In total, the data will list details of more than $77 billion in Medicare payments to more than 880,000 providers for about 6,000 different procedures and services (New York Times, 4/2).
Reason for Release
Administration officials said the data will be released in response to various requests filed under the Freedom of Information Act (Reuters, 4/2). HHS in January published a notice in the Federal Register announcing that CMS will begin to respond to such requests for Medicare physician payment data.
In May 2013, a federal judge lifted a 33-year-old injunction that barred the government from giving the public access to a confidential database of Medicare insurance claims. The court injunction stemmed from a lawsuit that the American Medical Association and the Florida Medical Association filed to prevent former President Jimmy Carter's administration from publishing a list of annual Medicare reimbursements.
The database, known as the Carrier Standard Analytic File, contains information on physicians and other health care providers participating in Medicare who are paid on a fee-for-service basis. It incorporates all physician claims that Medicare paid directly.

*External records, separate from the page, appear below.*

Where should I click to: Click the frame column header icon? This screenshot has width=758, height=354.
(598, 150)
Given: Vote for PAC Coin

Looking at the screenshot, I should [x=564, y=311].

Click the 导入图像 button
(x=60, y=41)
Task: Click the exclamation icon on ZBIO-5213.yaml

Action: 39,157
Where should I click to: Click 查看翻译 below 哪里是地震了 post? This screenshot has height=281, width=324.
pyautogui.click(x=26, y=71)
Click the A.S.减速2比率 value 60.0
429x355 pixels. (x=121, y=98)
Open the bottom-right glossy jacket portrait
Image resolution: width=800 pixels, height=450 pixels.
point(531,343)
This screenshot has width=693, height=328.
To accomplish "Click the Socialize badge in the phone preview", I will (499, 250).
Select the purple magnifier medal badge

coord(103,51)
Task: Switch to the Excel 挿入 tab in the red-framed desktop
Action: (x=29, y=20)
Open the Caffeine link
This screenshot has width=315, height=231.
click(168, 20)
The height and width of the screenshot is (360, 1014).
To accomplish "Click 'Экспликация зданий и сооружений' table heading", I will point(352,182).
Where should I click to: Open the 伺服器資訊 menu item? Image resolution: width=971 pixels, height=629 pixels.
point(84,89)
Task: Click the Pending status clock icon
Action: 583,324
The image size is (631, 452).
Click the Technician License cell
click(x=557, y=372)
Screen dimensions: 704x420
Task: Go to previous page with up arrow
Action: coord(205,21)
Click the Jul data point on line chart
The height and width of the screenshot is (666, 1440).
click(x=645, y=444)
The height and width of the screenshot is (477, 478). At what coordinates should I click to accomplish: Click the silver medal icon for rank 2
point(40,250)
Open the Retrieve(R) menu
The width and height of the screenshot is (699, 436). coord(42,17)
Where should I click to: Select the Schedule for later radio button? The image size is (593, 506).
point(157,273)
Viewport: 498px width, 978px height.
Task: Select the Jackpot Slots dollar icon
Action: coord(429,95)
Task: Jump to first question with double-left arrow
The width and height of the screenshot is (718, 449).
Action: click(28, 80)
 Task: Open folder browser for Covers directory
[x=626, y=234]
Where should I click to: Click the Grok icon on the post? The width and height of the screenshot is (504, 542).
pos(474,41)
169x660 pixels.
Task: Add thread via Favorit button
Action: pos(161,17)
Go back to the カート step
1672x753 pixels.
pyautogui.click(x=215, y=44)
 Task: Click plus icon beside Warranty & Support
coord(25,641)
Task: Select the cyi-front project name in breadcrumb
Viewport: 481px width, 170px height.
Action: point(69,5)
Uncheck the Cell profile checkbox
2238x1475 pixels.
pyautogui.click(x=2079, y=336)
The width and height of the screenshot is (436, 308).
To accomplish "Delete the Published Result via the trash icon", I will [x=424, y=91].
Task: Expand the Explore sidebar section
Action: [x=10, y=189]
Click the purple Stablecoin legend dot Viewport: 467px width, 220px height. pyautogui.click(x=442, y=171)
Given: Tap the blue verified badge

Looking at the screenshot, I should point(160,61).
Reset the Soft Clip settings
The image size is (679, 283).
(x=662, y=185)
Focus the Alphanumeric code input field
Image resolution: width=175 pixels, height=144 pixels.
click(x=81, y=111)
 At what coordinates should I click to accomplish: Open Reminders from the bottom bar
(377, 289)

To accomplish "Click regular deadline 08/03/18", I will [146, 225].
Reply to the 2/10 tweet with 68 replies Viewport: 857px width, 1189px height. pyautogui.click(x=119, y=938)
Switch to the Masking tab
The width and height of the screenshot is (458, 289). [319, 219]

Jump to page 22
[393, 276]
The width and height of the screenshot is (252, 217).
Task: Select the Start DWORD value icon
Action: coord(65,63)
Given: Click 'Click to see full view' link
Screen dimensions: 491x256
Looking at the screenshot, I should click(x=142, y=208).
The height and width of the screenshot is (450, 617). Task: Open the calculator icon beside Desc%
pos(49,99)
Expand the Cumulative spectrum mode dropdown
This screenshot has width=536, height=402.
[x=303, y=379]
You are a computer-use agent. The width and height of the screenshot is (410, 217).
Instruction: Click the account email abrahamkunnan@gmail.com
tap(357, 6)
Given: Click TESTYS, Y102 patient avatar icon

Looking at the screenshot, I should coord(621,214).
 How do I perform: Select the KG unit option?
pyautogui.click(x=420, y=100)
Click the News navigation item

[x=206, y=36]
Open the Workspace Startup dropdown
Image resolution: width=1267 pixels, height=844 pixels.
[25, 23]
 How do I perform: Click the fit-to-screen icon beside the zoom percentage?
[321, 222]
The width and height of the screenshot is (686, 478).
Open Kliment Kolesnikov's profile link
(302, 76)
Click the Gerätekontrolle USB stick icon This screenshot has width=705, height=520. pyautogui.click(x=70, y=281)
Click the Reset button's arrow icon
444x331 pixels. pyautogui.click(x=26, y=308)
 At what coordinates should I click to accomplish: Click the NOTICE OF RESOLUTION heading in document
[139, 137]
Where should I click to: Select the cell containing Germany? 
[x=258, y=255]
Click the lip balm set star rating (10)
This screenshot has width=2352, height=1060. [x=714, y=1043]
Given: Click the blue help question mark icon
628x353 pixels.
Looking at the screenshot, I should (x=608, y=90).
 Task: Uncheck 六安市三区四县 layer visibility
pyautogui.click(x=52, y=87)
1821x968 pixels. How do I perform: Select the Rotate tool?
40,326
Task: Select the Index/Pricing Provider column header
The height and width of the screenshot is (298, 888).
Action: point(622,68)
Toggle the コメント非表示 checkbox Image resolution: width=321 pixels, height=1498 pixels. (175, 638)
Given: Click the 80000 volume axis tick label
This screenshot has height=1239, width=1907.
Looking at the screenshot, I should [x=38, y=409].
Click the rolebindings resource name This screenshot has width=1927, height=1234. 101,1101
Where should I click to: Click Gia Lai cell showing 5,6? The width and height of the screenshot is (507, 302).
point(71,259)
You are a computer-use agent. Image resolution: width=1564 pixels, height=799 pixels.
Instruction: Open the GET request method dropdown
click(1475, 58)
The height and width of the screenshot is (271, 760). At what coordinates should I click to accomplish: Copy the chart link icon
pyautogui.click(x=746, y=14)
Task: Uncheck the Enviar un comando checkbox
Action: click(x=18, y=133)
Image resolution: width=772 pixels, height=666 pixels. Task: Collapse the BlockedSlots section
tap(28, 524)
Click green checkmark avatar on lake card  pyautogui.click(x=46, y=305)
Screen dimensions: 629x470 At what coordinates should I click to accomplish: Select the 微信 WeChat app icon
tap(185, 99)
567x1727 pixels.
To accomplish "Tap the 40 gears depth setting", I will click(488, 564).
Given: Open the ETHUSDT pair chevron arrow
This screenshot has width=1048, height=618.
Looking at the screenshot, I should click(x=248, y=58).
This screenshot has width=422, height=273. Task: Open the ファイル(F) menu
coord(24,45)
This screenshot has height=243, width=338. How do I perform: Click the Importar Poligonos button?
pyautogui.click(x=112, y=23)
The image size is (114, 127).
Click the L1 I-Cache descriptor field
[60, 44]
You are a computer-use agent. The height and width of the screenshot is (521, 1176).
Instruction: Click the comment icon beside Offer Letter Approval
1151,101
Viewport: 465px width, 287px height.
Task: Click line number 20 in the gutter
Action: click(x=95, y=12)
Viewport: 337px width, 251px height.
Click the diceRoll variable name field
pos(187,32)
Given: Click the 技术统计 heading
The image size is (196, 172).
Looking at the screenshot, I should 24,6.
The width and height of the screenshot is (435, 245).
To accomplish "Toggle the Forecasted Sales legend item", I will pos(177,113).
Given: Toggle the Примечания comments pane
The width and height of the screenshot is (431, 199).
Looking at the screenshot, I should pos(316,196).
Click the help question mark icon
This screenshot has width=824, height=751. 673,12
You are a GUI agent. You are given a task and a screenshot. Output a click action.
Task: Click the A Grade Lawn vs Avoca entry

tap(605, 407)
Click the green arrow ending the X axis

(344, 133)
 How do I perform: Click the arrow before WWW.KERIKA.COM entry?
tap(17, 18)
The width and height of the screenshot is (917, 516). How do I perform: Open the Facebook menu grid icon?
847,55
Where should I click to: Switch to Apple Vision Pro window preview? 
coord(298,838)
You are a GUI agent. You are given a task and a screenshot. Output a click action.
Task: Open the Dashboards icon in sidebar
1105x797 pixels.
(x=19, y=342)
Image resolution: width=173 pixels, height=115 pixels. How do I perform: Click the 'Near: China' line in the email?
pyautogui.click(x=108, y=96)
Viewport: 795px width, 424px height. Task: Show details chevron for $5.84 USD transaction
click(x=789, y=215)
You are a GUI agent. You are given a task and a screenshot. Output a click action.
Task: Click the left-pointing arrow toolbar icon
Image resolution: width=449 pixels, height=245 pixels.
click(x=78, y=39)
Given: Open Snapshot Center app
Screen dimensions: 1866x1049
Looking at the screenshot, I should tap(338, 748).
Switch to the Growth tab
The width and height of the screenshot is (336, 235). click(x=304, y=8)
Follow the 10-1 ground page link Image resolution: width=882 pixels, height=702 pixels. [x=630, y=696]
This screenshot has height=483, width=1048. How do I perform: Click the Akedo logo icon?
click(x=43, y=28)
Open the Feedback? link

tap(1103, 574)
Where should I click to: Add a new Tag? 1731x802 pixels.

Prior to the ruling, federal investigators could use the database to identify fraud but the information on physicians and other individual providers had been kept confidential from the public (California Healthline, 1/15).
Push for Transparency
According to the Wall Street Journal, the release aims to spur greater transparency and promote fraud discovery (Radnofsky, Wall Street Journal, 4/2).
In addition, CMS Principal Deputy Administrator Jonathan Blum in a blog post wrote that the data will "shine a light on how care is delivered in the Medicare program" while "help[ing] consumers compare the services provided and payments received by individual health care providers." He added, "Businesses and consumers alike can use these data to drive decision-making and reward quality, cost-effective care" (New York Times, 4/2).
According to "Healthwatch," the data release also is aimed at allowing researchers to use the data to study trends in health care ("Healthwatch," The Hill, 4/2).
Providers Push Back
Physicians have expressed concern that the data could unfairly reflect poorly on some providers, such as those practicing in low-income areas where patients experience negative outcomes because they cannot afford the cost of medication or copayments or do not complete basic follow-up care. In such instances, the data might negatively portray providers who are providing adequate care, physicians say (Alonso-Zaldivar, AP/Sacramento Bee, 4/3).
The American Medical Association in response to an April 2 letter from Blum again expressed its opposition to the data release. In a statement on Tuesday, AMA said "that CMS' broad approach to releasing physician payment data will mislead the public into making inappropriate and potentially harmful treatment decisions and will result in unwarranted bias against physicians that can destroy careers." The group suggested that CMS allow physicians to review and correct the data before its release (Carlson, Modern Healthcare, 4/2).